■ Entries shown
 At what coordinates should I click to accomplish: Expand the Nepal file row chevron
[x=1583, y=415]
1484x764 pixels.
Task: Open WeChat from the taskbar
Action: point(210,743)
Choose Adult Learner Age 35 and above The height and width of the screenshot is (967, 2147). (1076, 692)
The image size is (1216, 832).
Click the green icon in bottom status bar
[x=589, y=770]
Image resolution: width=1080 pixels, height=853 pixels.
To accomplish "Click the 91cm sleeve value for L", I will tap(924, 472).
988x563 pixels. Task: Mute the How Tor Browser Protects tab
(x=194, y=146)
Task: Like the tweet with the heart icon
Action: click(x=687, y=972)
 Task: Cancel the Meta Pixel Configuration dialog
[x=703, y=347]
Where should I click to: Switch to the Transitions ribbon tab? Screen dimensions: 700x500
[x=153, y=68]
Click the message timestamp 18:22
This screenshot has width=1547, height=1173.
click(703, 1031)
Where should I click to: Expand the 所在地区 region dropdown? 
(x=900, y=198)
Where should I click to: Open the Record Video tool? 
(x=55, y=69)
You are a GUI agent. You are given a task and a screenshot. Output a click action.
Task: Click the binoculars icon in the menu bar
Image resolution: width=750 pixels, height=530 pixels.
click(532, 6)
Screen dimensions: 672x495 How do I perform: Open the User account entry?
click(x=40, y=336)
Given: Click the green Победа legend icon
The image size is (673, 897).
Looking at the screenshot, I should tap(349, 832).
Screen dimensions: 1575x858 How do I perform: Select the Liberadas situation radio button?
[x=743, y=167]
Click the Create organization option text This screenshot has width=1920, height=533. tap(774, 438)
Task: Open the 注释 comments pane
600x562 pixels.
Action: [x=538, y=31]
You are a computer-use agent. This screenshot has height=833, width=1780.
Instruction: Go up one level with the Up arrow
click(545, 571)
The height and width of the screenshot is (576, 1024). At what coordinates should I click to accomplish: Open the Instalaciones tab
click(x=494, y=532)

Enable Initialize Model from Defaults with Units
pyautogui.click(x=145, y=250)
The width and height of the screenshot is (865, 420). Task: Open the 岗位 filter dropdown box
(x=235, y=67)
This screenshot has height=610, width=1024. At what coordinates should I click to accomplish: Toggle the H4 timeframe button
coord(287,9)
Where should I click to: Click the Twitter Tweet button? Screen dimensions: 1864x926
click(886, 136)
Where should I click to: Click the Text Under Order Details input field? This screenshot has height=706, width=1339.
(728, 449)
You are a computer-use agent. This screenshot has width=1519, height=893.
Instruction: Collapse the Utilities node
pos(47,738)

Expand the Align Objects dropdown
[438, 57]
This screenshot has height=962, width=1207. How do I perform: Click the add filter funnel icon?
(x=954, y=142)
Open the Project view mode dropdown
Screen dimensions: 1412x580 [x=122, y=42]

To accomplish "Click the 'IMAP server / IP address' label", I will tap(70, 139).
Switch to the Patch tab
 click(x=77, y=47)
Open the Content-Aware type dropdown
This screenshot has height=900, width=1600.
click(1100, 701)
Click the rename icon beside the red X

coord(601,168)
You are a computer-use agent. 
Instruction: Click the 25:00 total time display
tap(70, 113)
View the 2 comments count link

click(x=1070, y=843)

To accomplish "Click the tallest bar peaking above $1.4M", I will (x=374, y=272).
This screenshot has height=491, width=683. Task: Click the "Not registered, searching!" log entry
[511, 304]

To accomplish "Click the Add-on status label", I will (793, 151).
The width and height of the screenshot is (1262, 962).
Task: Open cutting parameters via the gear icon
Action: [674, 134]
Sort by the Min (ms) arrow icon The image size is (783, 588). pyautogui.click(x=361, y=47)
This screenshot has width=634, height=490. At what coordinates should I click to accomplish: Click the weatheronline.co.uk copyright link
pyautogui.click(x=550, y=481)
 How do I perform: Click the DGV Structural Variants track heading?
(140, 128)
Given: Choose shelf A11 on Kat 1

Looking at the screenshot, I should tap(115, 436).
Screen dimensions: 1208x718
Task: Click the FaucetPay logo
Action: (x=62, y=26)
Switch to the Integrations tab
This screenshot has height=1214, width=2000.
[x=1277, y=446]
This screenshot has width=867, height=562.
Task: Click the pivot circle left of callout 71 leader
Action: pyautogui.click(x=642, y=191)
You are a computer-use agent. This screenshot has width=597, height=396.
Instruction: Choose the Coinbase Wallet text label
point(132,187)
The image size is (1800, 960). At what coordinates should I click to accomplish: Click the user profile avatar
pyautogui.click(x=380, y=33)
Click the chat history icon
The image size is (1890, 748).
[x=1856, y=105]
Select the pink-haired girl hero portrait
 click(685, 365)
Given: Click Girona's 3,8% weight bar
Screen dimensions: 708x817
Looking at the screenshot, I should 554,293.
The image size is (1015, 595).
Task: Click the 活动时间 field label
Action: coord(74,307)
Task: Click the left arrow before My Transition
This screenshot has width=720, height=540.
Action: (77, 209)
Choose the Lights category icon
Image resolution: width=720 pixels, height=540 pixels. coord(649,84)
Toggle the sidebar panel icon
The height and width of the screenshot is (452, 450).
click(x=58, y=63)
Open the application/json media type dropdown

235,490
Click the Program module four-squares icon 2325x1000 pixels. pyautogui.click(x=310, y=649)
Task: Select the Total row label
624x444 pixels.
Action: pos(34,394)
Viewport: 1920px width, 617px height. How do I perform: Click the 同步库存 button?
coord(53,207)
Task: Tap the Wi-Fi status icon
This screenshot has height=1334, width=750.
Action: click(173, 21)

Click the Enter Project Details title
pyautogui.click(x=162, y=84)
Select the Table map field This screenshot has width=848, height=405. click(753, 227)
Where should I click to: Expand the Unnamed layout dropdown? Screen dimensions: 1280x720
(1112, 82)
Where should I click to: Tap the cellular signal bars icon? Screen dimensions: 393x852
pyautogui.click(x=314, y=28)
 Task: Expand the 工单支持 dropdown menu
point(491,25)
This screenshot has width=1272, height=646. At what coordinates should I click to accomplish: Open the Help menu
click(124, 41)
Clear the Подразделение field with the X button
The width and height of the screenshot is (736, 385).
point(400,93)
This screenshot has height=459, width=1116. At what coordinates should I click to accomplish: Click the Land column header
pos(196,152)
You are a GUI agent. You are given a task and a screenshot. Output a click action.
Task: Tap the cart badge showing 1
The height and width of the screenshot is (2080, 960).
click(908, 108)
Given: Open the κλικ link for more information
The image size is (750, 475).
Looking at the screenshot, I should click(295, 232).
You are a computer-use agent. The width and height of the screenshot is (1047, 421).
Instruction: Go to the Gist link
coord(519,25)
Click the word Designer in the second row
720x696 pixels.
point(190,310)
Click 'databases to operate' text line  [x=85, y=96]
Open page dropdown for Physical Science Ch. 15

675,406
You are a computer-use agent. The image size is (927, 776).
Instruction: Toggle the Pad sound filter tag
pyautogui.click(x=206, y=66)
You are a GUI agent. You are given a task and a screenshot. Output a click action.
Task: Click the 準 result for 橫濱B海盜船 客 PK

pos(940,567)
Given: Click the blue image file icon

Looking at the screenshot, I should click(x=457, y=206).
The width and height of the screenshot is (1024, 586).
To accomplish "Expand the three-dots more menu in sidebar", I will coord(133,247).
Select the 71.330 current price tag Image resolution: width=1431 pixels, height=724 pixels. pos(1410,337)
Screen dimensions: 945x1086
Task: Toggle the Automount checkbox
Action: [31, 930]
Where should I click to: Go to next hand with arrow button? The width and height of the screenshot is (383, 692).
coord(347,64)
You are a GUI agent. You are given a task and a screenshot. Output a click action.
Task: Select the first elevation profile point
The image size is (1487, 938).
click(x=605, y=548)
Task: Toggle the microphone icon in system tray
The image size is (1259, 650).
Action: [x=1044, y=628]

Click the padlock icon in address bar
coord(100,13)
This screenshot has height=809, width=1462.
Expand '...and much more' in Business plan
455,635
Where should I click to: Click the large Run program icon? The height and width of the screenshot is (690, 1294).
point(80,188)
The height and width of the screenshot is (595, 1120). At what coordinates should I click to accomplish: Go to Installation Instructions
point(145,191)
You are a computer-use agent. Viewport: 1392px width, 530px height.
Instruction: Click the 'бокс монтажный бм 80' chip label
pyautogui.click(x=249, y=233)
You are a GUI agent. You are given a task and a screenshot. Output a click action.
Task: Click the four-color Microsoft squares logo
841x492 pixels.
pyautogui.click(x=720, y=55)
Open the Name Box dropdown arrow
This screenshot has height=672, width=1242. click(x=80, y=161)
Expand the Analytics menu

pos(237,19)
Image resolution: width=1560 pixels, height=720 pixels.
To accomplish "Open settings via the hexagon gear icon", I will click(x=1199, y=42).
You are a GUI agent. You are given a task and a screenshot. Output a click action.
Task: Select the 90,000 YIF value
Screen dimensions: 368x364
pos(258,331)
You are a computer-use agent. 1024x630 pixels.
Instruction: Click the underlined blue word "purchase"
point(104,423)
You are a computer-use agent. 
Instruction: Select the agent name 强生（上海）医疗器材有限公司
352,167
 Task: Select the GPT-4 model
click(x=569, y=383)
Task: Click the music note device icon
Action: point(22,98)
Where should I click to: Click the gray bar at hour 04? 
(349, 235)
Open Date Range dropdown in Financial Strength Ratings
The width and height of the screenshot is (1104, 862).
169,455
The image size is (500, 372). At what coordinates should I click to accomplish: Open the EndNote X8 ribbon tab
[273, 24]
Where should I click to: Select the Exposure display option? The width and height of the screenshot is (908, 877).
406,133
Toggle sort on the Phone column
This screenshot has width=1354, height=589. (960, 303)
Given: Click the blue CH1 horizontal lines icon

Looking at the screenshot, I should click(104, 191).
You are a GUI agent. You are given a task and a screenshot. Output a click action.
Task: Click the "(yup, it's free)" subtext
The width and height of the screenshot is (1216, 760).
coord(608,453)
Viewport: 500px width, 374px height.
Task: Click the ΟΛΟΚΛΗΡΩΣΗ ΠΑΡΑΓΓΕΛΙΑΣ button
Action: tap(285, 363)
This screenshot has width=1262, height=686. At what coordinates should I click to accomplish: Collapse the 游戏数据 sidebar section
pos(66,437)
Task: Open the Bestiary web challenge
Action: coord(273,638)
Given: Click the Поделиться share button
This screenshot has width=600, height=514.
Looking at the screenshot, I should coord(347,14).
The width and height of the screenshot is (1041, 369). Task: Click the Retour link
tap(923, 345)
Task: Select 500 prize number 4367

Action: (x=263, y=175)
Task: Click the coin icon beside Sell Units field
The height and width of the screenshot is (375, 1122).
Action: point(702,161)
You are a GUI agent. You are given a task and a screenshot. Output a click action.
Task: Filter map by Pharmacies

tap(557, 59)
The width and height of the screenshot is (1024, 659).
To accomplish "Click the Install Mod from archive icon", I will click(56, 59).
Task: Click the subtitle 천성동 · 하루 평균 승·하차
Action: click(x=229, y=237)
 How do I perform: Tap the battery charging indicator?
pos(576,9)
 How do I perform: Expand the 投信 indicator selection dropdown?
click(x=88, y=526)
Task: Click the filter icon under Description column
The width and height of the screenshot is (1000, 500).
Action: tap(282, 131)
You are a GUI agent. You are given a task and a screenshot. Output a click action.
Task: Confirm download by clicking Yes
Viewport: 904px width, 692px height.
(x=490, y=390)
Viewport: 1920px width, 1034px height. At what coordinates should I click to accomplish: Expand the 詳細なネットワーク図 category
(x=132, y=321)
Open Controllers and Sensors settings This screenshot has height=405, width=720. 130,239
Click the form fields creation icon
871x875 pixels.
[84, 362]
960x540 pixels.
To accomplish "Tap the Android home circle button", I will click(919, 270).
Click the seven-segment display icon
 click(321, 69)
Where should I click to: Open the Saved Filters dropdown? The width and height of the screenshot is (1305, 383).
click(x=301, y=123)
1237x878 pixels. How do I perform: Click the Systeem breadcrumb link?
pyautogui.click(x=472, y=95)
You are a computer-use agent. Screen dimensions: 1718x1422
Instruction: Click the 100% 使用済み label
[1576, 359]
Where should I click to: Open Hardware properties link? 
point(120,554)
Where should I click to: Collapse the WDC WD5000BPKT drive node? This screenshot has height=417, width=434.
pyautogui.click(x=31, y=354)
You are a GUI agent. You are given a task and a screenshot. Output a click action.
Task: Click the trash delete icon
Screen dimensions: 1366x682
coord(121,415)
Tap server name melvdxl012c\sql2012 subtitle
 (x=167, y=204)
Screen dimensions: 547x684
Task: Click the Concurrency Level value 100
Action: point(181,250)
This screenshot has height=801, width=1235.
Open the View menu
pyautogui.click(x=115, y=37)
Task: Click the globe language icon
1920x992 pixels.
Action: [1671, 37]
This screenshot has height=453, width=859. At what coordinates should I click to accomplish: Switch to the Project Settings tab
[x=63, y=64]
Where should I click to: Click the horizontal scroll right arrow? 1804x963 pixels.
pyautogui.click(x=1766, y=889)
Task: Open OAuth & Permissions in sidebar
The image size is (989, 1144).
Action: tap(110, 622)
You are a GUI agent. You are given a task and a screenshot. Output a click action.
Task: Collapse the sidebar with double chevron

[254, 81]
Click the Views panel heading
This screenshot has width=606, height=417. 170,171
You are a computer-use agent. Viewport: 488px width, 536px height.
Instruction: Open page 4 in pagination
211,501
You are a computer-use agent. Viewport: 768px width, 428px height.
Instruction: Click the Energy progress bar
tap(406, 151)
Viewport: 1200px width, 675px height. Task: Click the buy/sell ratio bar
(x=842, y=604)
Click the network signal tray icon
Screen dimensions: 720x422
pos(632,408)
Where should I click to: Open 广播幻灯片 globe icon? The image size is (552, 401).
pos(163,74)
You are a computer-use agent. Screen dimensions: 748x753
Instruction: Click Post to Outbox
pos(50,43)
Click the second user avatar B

■ What is being asked
From the entries above, extract only the lines running from the one containing "Instruction: Go to the Gist link" through the one containing "This screenshot has height=809, width=1462.", inclusive.

■ Expected answer
Instruction: Go to the Gist link
coord(519,25)
Click the word Designer in the second row
720x696 pixels.
point(190,310)
Click 'databases to operate' text line  [x=85, y=96]
Open page dropdown for Physical Science Ch. 15

675,406
You are a computer-use agent. The image size is (927, 776).
Instruction: Toggle the Pad sound filter tag
pyautogui.click(x=206, y=66)
You are a GUI agent. You are given a task and a screenshot. Output a click action.
Task: Click the 準 result for 橫濱B海盜船 客 PK

pos(940,567)
Given: Click the blue image file icon

Looking at the screenshot, I should click(x=457, y=206).
The width and height of the screenshot is (1024, 586).
To accomplish "Expand the three-dots more menu in sidebar", I will coord(133,247).
Select the 71.330 current price tag Image resolution: width=1431 pixels, height=724 pixels. pos(1410,337)
Screen dimensions: 945x1086
Task: Toggle the Automount checkbox
Action: [31, 930]
Where should I click to: Go to next hand with arrow button? The width and height of the screenshot is (383, 692).
coord(347,64)
You are a GUI agent. You are given a task and a screenshot. Output a click action.
Task: Select the first elevation profile point
The image size is (1487, 938).
click(x=605, y=548)
Task: Toggle the microphone icon in system tray
The image size is (1259, 650).
Action: [x=1044, y=628]

Click the padlock icon in address bar
coord(100,13)
This screenshot has height=809, width=1462.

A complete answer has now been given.